** Opening ENTRIES PROVIDED block **
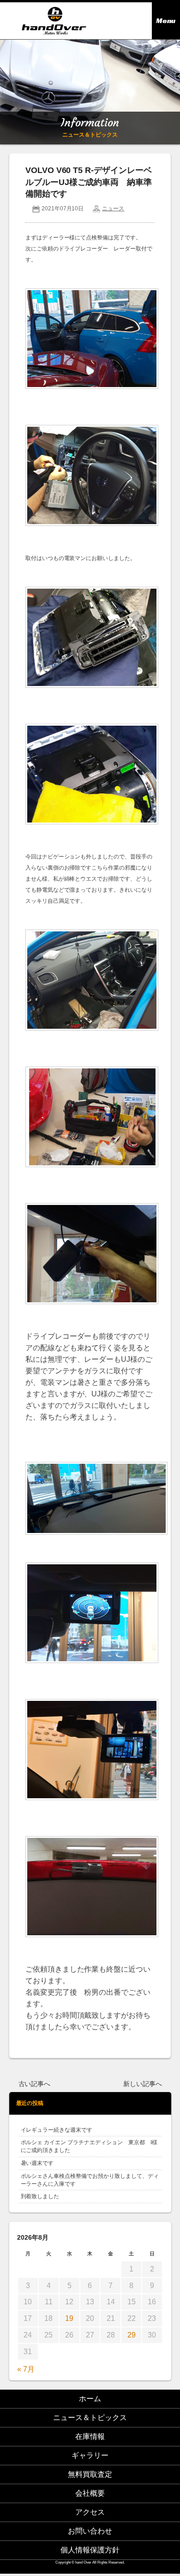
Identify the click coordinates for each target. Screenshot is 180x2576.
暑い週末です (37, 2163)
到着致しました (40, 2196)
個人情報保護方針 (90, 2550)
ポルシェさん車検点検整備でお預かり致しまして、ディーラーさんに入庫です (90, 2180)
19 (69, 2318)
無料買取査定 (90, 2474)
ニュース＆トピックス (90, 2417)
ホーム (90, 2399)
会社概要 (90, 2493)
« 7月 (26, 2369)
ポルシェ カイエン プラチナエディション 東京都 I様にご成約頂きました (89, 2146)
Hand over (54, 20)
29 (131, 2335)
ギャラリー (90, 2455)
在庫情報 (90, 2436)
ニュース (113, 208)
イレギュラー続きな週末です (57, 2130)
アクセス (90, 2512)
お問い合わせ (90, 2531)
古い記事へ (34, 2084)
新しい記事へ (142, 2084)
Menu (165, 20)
** Closing ENTRIES PROVIDED block **
** Opening ENTRIES PROVIDED block **
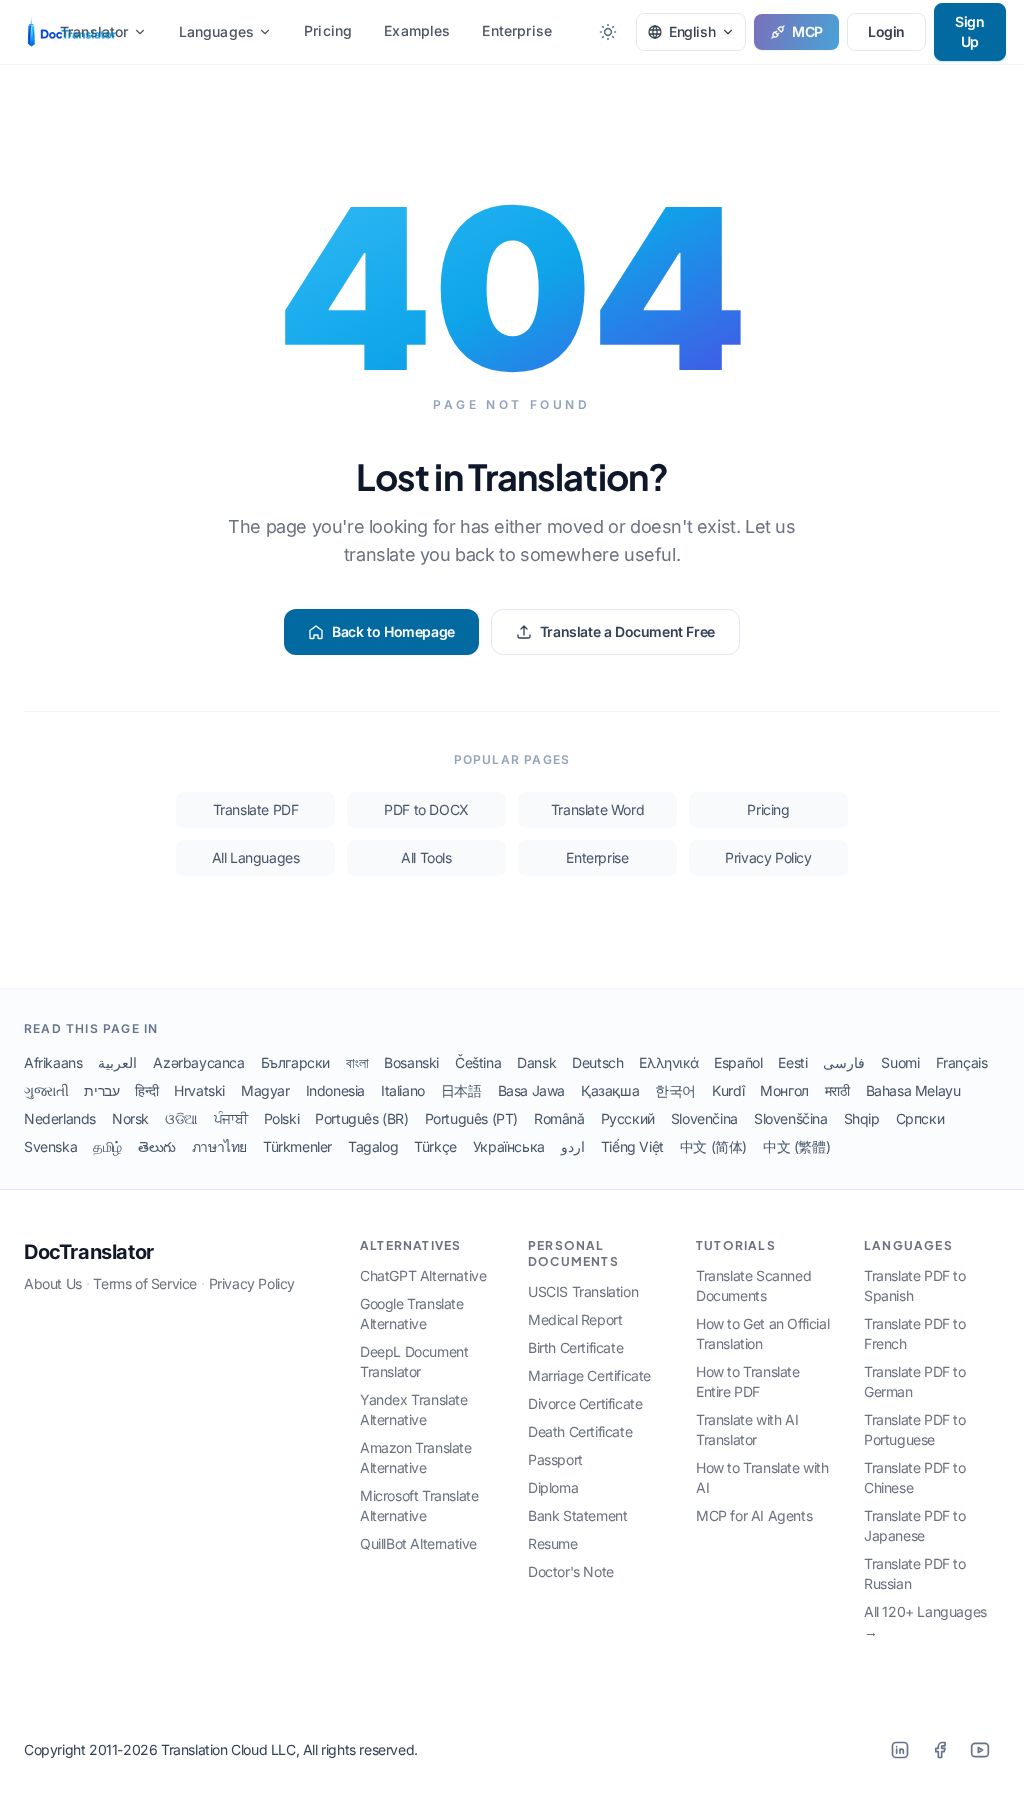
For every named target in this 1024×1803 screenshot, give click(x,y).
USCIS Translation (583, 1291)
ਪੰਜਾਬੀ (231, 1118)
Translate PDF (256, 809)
** Closing ENTRIES PROVIDED block **
ASSIGNED TASK.
Whatever else the listing above holds, retype exactly only the lines from the one containing "Identify the click" to the one containing "在庫情報 (90, 2436)", both ends kept.

RESPONSE AREA.
Identify the click coordinates for each target. Screenshot is 180x2576.
暑い週末です (37, 2163)
到着致しました (40, 2196)
個人情報保護方針 (90, 2550)
ポルシェさん車検点検整備でお預かり致しまして、ディーラーさんに入庫です (90, 2180)
19 (69, 2318)
無料買取査定 (90, 2474)
ニュース＆トピックス (90, 2417)
ホーム (90, 2399)
会社概要 (90, 2493)
« 7月 (26, 2369)
ポルシェ カイエン プラチナエディション 東京都 I様にご成約頂きました (89, 2146)
Hand over (54, 20)
29 (131, 2335)
ギャラリー (90, 2455)
在庫情報 (90, 2436)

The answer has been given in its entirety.